Fragmento de texto:
-------------------------

Hay muchos que piensan que los amigos, con quienes se cultiva la amistad a lo largo de nuestra existencia, son perdurables. Algunos tienen amigos desde la infancia, otros desde la adolescencia o juventud y así sucesivamente. Lo cierto es que la amistad se encuentra sujeta a las circunstancias que modifican la experiencia de vida, ya sea el tiempo, la distancia y sobre todo la comunicación, “rompen” o “anudan” todo vínculo amical. También hay un detalle que no sólo caracteriza a la amistad sino a la convivencia social en general, a saber, la confianza. Uno de los vínculos sociales que anuda el afecto es la confianza. Por eso si la confianza se pierde, se pierde toda amistad. Pero también uno pierde la amistad cuando el amigo muere.
Uno no piensa, o propiamente dicho, uno no se encuentra pensando todo el tiempo que todos nuestros amigos van a morir en algún momento. Y cuando eso sucede la pena por la muerte de un amigo es muy sentida, pero los impactos no son los mismos. Considero que impacta más cuando un amigo muere frente a uno (ya sea si es por una enfermedad, un accidente, un suicidio o un funesto asesinato). Muerte que es tan análoga como cuando uno ve apagarse una vela. La impotencia y la desazón que se generan a raíz de tal hecho modifican no sólo el espacio en el que se asienta lo óntico, en el que se aferra nuestra existencia, sino que tal hecho se convierte en un claro cuestionamiento práctico a la existencia de uno mismo. No sólo porque uno también puede morir (o pudo morir en ese momento), sino porque es la manera más directa de saber que nuestra existencia se encuentra expuesta también a la contingencia.

-------------------------

Registros proporcionados:
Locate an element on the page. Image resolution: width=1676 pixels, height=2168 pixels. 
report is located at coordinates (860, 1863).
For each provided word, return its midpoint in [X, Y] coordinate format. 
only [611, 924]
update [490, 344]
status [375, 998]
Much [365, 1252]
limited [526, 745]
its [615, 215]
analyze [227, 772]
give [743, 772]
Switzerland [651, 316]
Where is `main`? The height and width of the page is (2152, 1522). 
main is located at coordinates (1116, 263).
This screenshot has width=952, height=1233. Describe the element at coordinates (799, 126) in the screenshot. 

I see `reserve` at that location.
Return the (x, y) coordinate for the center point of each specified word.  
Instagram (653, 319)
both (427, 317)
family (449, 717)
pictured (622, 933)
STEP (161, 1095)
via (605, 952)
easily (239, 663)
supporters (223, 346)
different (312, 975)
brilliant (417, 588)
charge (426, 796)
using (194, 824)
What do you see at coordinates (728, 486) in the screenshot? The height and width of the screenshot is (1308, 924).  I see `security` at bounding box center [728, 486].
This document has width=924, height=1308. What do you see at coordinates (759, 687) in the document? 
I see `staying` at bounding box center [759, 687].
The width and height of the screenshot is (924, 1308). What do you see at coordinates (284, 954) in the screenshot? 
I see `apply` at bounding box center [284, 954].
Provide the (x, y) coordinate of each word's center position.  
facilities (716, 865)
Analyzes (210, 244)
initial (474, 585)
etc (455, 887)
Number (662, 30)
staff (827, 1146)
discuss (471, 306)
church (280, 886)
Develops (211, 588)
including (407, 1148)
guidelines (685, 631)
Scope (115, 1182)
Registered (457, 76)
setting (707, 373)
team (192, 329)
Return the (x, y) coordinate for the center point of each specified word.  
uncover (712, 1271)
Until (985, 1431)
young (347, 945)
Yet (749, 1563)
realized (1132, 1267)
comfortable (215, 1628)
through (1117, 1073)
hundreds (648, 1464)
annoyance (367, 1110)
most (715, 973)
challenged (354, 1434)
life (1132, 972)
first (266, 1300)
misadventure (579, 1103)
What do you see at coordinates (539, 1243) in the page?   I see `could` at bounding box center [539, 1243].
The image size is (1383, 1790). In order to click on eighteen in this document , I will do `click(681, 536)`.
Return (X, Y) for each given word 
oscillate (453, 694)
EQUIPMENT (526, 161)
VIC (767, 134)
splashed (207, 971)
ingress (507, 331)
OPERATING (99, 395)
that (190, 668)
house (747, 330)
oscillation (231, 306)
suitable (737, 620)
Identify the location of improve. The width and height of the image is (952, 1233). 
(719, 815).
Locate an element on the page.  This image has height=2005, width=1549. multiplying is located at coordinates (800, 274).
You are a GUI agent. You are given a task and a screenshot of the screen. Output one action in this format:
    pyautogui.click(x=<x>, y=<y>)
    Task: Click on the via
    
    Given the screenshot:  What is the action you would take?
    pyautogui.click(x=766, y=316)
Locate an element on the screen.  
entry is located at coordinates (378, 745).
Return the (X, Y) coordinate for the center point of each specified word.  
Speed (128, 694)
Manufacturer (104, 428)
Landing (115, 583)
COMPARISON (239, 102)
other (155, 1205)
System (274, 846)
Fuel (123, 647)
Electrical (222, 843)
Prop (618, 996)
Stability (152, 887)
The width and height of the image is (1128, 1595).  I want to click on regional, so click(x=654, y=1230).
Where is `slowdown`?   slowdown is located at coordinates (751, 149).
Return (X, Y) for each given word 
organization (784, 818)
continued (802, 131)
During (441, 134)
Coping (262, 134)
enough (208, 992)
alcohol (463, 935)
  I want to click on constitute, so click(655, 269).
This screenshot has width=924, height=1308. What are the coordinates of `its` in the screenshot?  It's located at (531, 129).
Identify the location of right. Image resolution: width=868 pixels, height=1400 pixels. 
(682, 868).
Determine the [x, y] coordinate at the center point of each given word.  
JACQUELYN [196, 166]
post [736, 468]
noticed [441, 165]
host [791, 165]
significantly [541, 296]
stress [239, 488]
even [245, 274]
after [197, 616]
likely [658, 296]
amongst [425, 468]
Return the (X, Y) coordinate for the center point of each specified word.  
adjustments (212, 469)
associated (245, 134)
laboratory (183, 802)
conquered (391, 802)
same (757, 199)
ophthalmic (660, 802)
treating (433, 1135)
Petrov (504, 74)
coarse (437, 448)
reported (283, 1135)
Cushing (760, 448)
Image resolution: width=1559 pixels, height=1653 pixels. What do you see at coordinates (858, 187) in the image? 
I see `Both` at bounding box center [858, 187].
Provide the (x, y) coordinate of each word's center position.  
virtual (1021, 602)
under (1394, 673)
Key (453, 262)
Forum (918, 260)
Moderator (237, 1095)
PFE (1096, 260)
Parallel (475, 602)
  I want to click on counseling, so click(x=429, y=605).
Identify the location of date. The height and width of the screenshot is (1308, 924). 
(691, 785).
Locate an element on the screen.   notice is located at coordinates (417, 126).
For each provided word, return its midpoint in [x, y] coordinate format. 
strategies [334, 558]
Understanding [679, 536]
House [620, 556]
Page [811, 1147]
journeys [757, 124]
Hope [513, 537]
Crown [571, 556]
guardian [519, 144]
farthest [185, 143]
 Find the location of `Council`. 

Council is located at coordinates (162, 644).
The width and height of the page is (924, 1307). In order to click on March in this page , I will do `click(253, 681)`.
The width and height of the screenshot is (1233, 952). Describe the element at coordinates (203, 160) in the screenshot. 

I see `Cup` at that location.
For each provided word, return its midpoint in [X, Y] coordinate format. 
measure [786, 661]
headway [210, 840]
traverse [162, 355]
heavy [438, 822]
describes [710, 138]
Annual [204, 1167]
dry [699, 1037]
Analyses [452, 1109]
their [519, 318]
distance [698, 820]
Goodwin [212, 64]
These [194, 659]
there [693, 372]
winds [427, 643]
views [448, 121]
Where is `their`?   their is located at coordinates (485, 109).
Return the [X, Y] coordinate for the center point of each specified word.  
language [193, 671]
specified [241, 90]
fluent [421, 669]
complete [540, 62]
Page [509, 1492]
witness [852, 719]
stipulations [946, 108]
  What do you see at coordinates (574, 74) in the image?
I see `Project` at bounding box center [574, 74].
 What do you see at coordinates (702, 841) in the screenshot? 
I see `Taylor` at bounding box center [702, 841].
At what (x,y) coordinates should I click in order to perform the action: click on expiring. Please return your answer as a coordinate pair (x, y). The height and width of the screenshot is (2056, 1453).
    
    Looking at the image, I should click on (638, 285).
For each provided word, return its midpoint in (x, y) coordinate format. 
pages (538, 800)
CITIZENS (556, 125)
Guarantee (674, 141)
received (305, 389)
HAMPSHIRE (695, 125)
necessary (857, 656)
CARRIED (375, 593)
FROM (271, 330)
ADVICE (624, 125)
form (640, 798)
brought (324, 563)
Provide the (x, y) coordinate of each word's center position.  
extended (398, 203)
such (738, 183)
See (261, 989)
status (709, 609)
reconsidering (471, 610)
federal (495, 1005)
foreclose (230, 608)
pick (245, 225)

-------------------------

Tareas:
1. Según el texto sobre la amistad, ¿cuál es uno de los vínculos sociales que anuda el afecto?
2. Escribe, por favor, la continuación del texto sobre la amistad a partir de su última oración.

Resultados por tarea:
1. La confianza.

2.
Si uno no sabe cuando va a morir por lo menos desearía que los amigos no lo sepan antes que uno. Pero si uno sabe que va a morir no desearía que los amigos se enteren de que uno va a morir. Por eso sobrellevar una enfermedad mortal en el fondo no se encuentra asociado sólo a la finitud física sino a la desesperación tal como reflexionaba Sören Kierkegaard. Pero la desesperación por la muerte no debe ser confundida como un mero acto impulsivo sino con la contraparte de aquel pecado socrático, a saber, la ignorancia. Es decir, es mejor ignorar que nos vamos a morir que saber si estamos viviendo. Y eso es lo que ocurre siempre, no sabemos si estamos viviendo y cuando llega la muerte (de alguien cercano) recién reparamos en nuestra existencia. Pero lidiar con la enfermedad mortal no significa prolongar nuestra existencia, sino acortarla. En el fondo uno con la enfermedad mortal no muere (la finitud de nuestra existencia), sino que, como diría Kierkegaard, nuestra existencia se encuentra “muriendo la muerte”, es decir, “vivimos el mismo morir”. Eso desde luego afecta y afecta porque angustia.
Toda escritura se encuentra asociada a la angustia. La escritura permite no sólo expresar ideas o juicios, sino también la muerte. Tal vez uno escribe sobre la muerte como una forma de romper ese vinculo afectivo que nos une con el mundo, como mundaneidad. Aunque lo más consecuente sería apelar al silencio, pero el silencio en el fondo no es más que el recuerdo de la muerte de uno como el “vivir nuestro morir”.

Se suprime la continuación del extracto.